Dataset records
.....

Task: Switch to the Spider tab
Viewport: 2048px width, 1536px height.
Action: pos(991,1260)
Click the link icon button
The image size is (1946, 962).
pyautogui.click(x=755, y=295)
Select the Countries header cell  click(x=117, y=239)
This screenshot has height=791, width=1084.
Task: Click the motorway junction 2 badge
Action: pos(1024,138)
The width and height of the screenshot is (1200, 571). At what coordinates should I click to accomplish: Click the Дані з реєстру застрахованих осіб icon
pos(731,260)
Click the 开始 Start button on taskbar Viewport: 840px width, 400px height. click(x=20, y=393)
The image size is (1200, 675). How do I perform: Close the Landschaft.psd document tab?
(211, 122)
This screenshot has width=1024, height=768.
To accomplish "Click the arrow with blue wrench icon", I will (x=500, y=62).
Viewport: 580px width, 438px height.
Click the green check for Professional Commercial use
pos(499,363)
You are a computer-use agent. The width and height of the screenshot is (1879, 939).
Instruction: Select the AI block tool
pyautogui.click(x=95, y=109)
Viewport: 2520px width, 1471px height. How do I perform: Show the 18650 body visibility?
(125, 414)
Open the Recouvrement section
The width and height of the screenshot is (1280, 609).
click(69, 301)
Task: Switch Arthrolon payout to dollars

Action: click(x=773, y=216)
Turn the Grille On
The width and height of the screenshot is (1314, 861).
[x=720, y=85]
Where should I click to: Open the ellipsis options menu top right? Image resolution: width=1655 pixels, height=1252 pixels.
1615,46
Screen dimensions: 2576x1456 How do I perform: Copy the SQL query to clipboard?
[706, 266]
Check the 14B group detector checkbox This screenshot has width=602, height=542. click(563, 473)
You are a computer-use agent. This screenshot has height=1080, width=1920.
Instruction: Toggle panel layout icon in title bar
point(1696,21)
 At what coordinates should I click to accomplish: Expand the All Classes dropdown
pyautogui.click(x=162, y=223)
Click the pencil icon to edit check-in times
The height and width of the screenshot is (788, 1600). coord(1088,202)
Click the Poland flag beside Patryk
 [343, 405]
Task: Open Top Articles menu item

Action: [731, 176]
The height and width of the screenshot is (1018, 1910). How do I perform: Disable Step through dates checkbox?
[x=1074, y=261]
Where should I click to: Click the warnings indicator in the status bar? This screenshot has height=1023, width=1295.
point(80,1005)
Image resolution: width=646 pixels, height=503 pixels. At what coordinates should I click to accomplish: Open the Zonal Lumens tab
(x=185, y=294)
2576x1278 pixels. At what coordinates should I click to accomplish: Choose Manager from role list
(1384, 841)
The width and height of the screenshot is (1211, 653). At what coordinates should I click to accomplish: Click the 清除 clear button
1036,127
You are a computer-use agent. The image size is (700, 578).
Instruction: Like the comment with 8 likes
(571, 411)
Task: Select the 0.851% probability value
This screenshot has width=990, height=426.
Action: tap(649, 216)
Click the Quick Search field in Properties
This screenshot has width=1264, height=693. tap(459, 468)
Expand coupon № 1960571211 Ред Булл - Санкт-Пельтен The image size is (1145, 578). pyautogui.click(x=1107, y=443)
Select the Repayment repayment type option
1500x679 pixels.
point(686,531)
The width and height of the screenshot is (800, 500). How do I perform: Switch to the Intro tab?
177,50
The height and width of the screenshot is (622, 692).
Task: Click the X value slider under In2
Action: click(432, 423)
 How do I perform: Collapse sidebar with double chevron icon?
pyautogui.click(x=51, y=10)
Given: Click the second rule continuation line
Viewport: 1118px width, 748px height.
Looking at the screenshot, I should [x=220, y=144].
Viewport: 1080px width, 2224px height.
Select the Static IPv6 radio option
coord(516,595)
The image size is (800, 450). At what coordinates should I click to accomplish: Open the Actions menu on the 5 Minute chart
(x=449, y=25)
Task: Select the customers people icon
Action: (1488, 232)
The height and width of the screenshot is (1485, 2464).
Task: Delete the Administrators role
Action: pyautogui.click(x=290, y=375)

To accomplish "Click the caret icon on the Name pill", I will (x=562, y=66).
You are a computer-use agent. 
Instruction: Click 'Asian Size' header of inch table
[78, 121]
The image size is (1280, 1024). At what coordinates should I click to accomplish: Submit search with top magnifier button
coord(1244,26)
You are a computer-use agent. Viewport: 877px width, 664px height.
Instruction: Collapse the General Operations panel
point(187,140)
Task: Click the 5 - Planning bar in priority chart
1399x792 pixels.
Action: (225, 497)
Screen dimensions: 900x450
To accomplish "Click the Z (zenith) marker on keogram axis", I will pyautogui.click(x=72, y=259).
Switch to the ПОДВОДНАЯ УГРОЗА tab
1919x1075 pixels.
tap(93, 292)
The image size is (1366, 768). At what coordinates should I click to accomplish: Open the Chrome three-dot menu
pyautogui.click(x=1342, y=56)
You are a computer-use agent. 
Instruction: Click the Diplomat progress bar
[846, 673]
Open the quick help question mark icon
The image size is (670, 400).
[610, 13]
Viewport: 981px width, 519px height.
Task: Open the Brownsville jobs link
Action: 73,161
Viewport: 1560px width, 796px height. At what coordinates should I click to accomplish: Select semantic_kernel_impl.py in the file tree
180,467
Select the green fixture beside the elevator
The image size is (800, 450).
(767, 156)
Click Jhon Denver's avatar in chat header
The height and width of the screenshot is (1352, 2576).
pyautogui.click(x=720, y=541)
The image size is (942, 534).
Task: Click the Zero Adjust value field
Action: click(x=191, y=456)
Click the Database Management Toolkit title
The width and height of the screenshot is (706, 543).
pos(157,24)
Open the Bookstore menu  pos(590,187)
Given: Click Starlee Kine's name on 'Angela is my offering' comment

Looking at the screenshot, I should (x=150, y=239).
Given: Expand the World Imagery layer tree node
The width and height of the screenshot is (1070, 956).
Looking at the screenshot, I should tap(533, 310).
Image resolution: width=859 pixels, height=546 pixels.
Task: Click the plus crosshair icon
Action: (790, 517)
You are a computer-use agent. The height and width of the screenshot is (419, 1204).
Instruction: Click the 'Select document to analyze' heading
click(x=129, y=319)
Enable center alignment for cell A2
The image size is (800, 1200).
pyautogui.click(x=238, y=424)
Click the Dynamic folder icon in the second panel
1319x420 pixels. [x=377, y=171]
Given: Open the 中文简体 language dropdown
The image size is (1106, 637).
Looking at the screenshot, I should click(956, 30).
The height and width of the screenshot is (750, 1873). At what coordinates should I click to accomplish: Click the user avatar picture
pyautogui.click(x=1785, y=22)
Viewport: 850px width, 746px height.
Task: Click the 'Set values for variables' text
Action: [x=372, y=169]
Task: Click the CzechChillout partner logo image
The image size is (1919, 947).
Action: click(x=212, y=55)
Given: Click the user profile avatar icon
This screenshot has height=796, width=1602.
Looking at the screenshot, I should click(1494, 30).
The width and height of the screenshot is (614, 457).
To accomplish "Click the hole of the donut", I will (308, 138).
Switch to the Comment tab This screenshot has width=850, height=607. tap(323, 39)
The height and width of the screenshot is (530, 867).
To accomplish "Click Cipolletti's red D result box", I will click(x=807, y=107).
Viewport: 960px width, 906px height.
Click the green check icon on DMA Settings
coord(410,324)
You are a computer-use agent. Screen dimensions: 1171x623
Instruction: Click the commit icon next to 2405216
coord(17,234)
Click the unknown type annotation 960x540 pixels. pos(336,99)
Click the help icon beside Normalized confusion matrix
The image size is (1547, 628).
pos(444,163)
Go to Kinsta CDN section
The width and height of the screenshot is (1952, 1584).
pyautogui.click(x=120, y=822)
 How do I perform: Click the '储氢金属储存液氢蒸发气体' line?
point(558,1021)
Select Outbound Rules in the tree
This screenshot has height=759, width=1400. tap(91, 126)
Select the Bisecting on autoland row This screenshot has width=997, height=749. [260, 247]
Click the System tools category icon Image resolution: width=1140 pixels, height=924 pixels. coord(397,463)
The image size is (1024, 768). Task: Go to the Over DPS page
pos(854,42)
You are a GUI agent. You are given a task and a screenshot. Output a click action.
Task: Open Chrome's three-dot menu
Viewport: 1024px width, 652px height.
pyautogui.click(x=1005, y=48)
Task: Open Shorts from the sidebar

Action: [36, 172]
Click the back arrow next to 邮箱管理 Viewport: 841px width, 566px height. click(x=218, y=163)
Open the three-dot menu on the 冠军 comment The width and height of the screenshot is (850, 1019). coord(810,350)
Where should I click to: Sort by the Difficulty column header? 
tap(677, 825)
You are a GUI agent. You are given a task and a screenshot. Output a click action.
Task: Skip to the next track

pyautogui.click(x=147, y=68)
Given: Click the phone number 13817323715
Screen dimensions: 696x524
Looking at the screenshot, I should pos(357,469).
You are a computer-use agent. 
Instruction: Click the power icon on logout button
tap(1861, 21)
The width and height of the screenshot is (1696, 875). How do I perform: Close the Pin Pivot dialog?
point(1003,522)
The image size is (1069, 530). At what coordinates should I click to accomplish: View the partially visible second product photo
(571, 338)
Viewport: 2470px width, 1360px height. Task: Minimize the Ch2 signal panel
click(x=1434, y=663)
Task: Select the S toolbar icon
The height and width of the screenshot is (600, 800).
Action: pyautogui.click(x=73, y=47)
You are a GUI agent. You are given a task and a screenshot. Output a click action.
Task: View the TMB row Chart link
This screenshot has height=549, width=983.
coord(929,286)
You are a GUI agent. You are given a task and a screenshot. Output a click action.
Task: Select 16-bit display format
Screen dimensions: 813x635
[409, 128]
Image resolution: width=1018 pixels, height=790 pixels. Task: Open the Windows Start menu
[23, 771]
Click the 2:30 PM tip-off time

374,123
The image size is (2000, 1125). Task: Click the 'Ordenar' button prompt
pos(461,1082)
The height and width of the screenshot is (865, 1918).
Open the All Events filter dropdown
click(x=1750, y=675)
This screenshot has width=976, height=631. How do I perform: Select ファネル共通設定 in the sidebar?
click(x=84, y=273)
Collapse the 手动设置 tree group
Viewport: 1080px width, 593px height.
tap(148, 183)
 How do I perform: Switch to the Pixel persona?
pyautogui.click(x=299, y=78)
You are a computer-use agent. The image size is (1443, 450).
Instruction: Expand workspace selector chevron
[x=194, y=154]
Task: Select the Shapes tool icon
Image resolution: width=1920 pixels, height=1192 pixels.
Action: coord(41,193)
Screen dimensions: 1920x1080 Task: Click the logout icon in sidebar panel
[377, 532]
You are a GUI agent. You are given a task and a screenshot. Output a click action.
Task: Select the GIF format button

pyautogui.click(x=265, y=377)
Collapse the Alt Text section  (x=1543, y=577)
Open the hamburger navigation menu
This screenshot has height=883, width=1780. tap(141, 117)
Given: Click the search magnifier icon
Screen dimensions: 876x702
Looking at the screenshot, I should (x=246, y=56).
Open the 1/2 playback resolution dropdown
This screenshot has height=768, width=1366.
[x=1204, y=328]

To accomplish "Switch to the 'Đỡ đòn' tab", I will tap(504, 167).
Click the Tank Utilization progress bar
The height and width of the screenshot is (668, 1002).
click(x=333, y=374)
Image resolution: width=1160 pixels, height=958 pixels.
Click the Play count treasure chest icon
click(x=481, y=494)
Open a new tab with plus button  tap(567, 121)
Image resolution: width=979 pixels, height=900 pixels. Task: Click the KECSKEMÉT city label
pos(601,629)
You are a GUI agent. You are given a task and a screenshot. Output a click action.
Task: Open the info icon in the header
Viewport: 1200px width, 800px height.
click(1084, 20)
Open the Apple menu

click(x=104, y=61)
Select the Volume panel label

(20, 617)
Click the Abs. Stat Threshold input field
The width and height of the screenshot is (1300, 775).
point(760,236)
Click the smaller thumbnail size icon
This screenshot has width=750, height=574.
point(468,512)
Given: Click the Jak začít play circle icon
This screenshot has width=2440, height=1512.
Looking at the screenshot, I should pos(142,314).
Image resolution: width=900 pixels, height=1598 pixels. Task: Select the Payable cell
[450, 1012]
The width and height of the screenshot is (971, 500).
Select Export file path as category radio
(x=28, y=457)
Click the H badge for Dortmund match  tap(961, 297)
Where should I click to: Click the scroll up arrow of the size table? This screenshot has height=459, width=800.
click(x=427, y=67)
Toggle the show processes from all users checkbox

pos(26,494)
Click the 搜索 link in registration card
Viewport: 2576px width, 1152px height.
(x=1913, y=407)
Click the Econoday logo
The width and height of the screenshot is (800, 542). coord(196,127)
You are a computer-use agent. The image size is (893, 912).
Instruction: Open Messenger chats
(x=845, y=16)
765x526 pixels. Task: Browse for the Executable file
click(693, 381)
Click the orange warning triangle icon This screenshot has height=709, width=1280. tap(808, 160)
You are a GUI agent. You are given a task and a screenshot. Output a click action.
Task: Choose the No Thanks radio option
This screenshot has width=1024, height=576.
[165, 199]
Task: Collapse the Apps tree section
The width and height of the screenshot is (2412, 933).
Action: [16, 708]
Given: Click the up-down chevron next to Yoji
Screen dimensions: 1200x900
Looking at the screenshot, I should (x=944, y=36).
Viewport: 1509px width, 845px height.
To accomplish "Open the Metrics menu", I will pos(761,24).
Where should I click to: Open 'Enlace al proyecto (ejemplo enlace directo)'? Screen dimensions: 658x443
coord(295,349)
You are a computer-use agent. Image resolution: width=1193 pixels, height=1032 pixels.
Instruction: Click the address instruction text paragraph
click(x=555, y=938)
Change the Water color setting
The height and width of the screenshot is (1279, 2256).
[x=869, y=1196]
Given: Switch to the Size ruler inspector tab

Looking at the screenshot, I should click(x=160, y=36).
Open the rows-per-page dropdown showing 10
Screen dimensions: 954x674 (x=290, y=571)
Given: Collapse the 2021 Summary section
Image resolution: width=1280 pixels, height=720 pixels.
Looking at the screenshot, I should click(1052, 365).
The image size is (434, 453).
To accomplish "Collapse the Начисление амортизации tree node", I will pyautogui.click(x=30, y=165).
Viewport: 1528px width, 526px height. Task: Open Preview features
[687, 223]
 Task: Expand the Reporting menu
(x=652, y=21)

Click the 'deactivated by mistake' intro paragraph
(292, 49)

.....

▶ [Problem details]: Copy the stretch of material from the line containing "Given: Click Starlee" through the line containing "Action: [x=372, y=169]" word for word, including both of those lines and nothing else.

▶ [Output of the task]:
Given: Click Starlee Kine's name on 'Angela is my offering' comment

Looking at the screenshot, I should (x=150, y=239).
Given: Expand the World Imagery layer tree node
The width and height of the screenshot is (1070, 956).
Looking at the screenshot, I should tap(533, 310).
Image resolution: width=859 pixels, height=546 pixels.
Task: Click the plus crosshair icon
Action: (790, 517)
You are a computer-use agent. The height and width of the screenshot is (419, 1204).
Instruction: Click the 'Select document to analyze' heading
click(x=129, y=319)
Enable center alignment for cell A2
The image size is (800, 1200).
pyautogui.click(x=238, y=424)
Click the Dynamic folder icon in the second panel
1319x420 pixels. [x=377, y=171]
Given: Open the 中文简体 language dropdown
The image size is (1106, 637).
Looking at the screenshot, I should click(956, 30).
The height and width of the screenshot is (750, 1873). At what coordinates should I click to accomplish: Click the user avatar picture
pyautogui.click(x=1785, y=22)
Viewport: 850px width, 746px height.
Task: Click the 'Set values for variables' text
Action: [x=372, y=169]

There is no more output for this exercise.